■ What the task requires: Reproduce exactly the line that contains "Task: Close the Bulk edit dialog" and every line after it through the end of the records below, leaving out all pictures.

───── Dataset records ─────

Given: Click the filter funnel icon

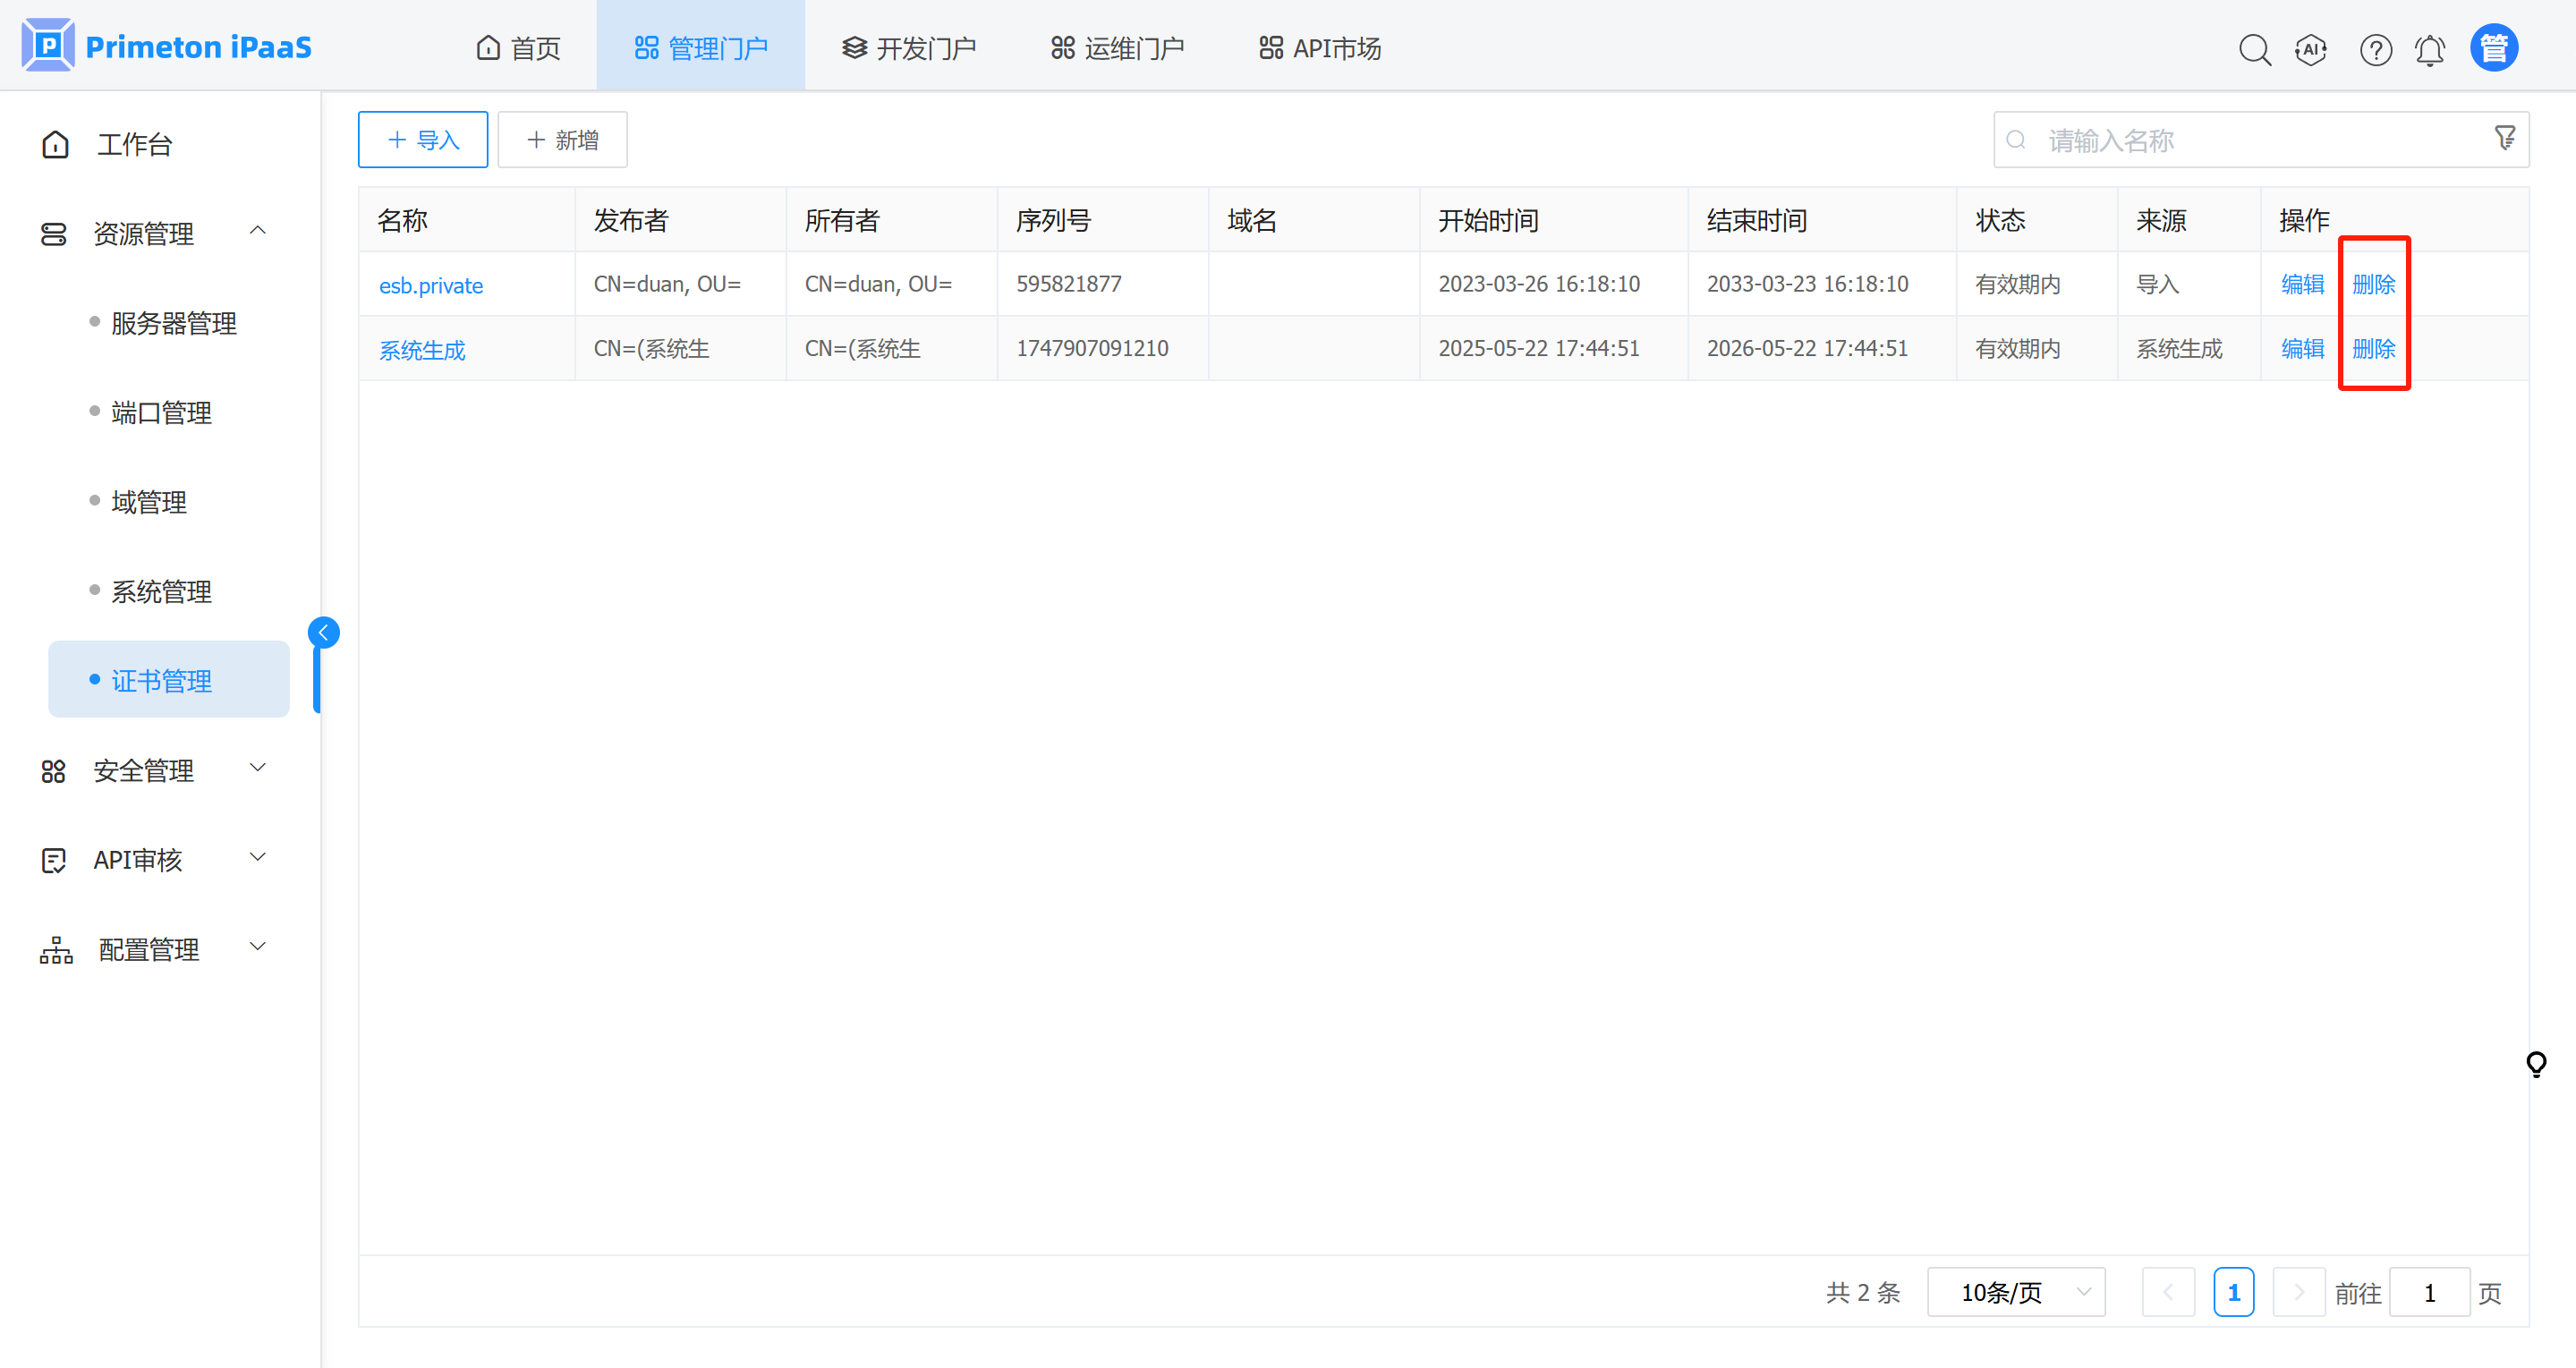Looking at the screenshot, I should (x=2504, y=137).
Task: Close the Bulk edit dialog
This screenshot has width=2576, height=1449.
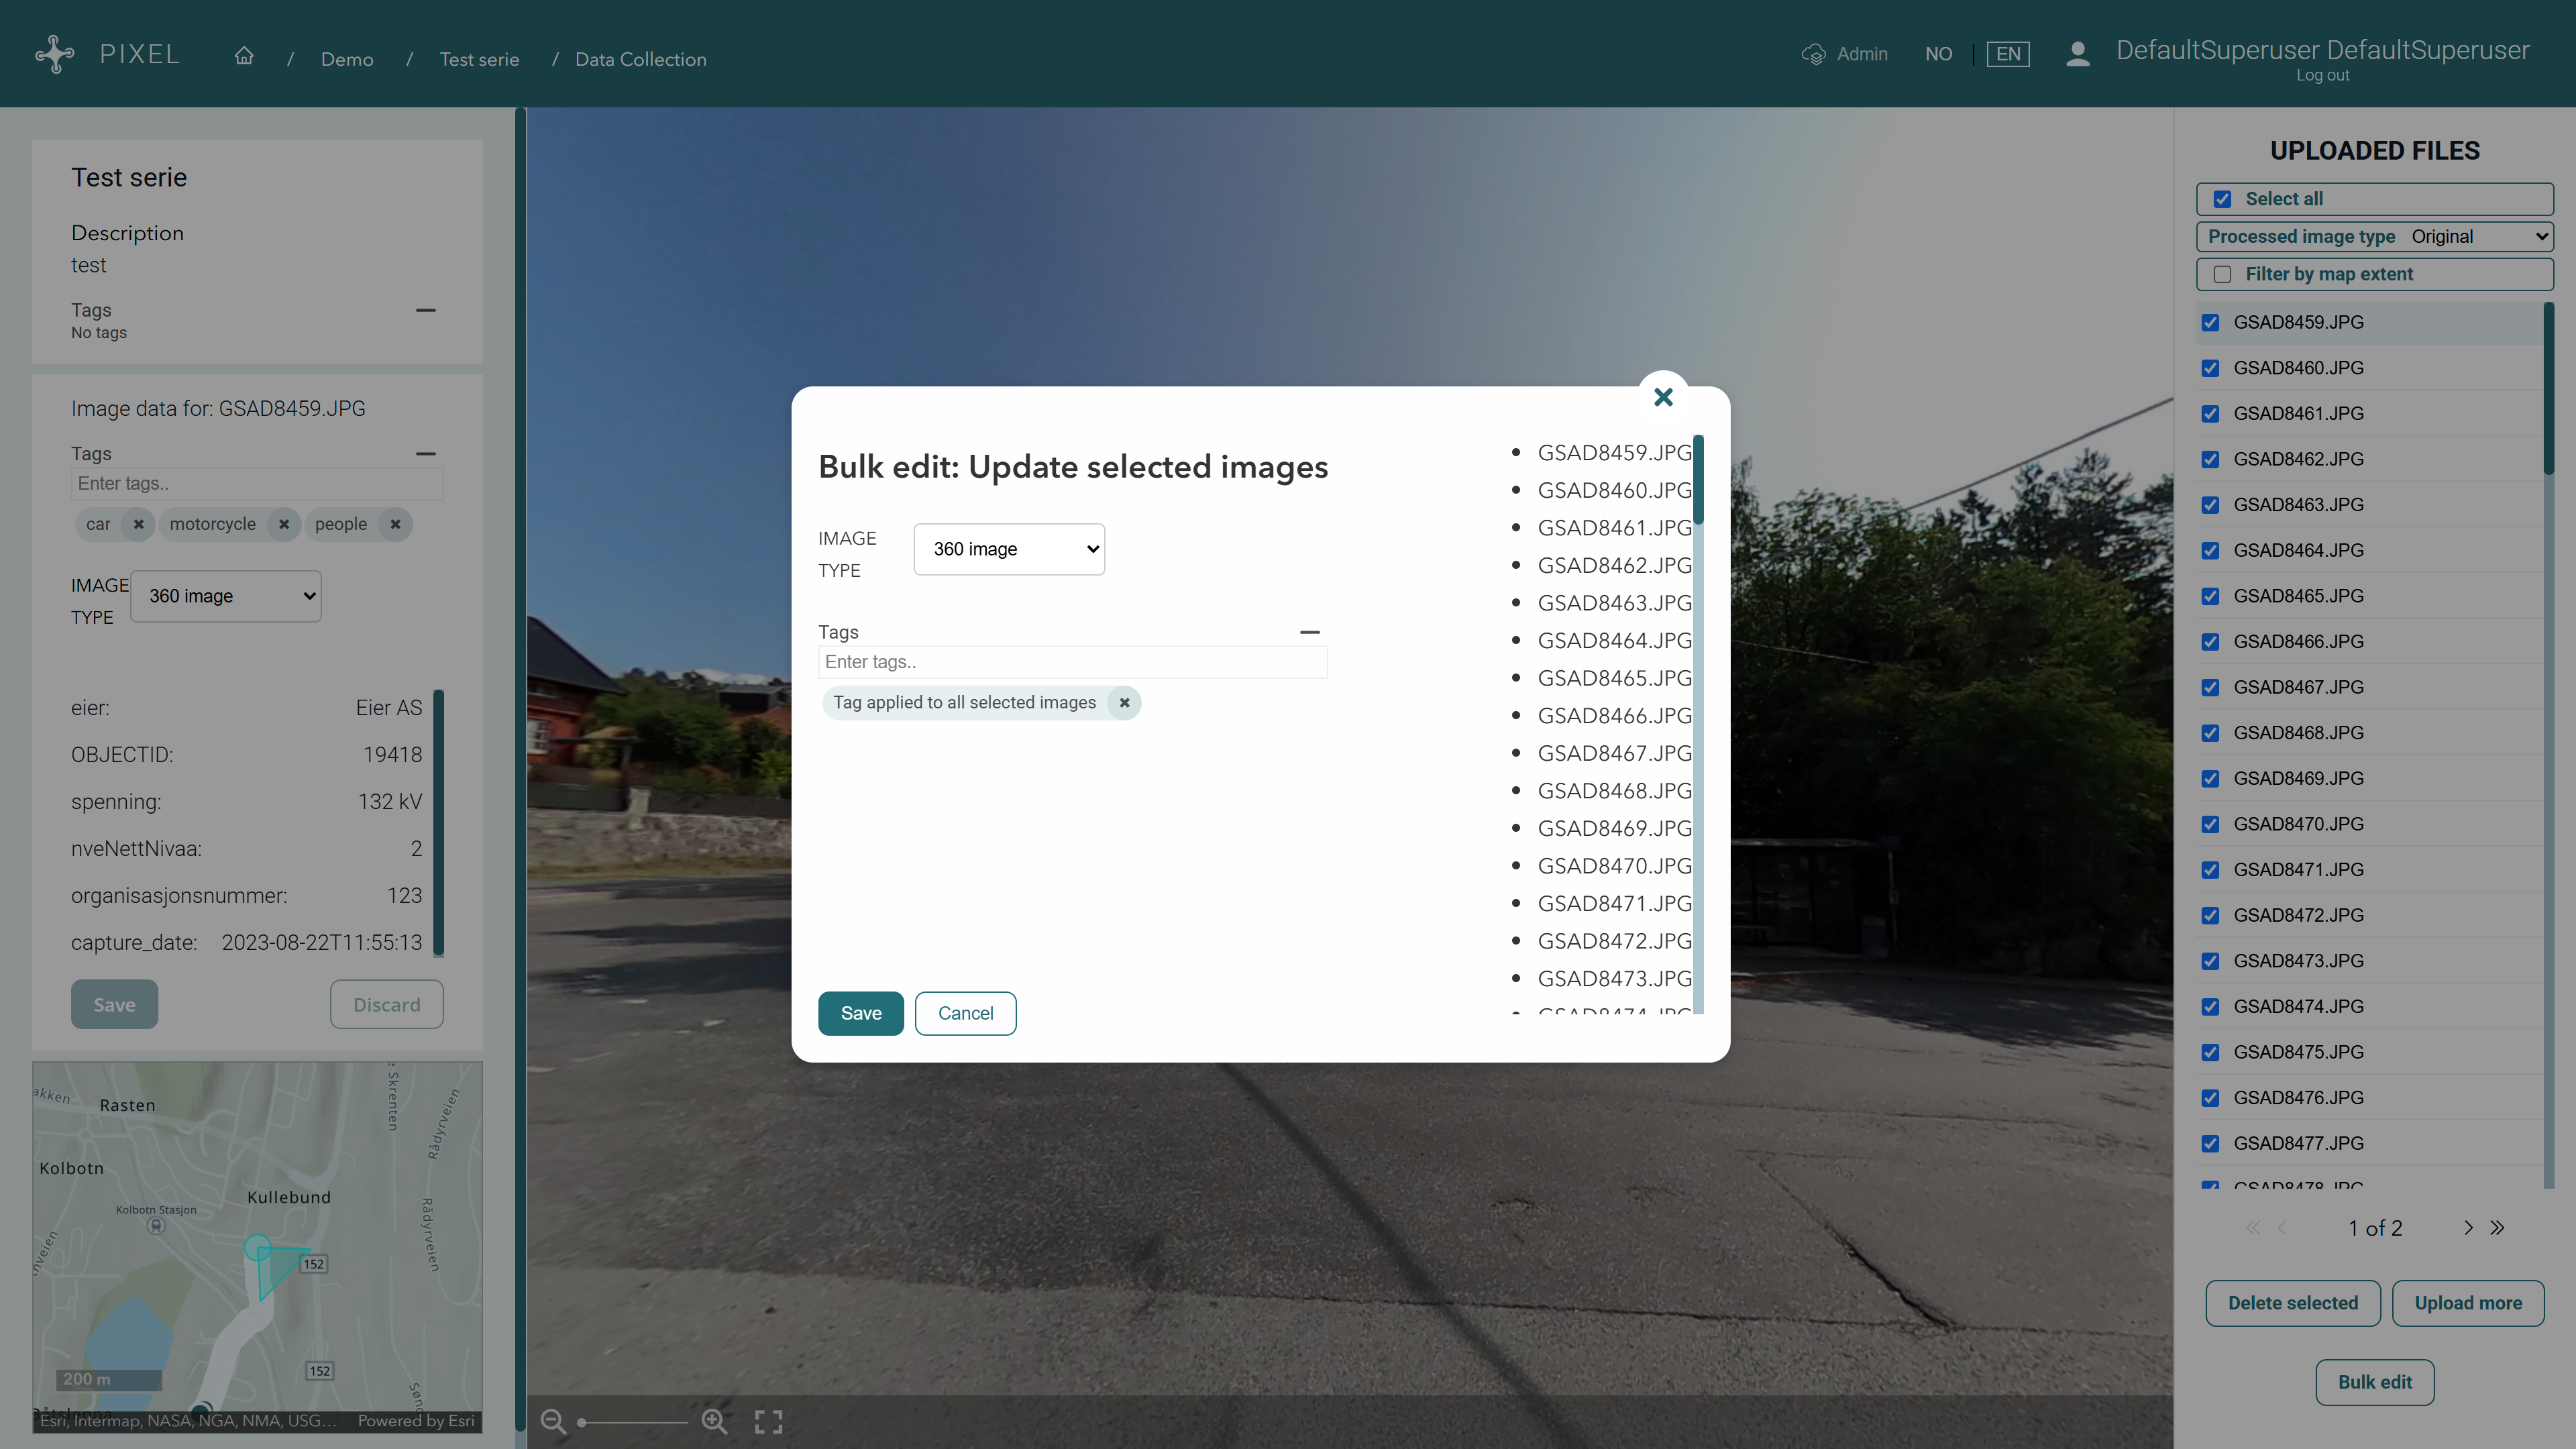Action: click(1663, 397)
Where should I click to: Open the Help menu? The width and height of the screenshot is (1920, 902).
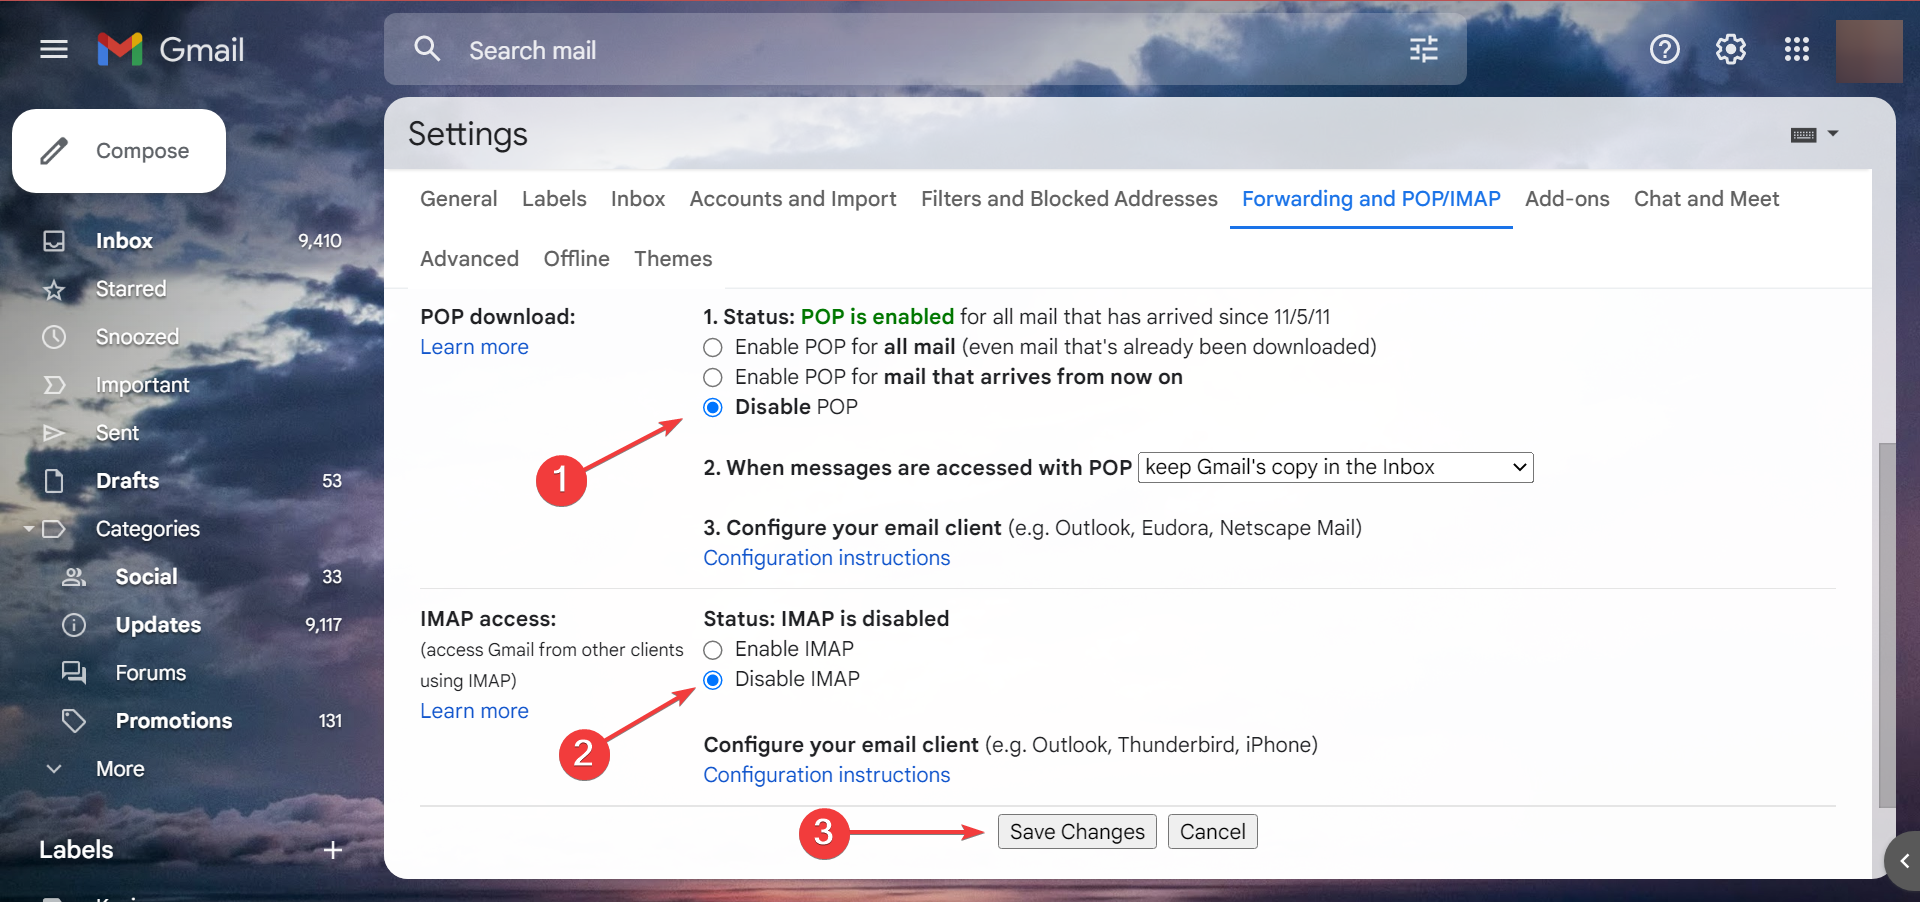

─────

■ Answer to the exercise:
Task: Close the Bulk edit dialog
This screenshot has width=2576, height=1449.
Action: click(1663, 397)
Where should I click to: Open the Help menu? The width and height of the screenshot is (1920, 902).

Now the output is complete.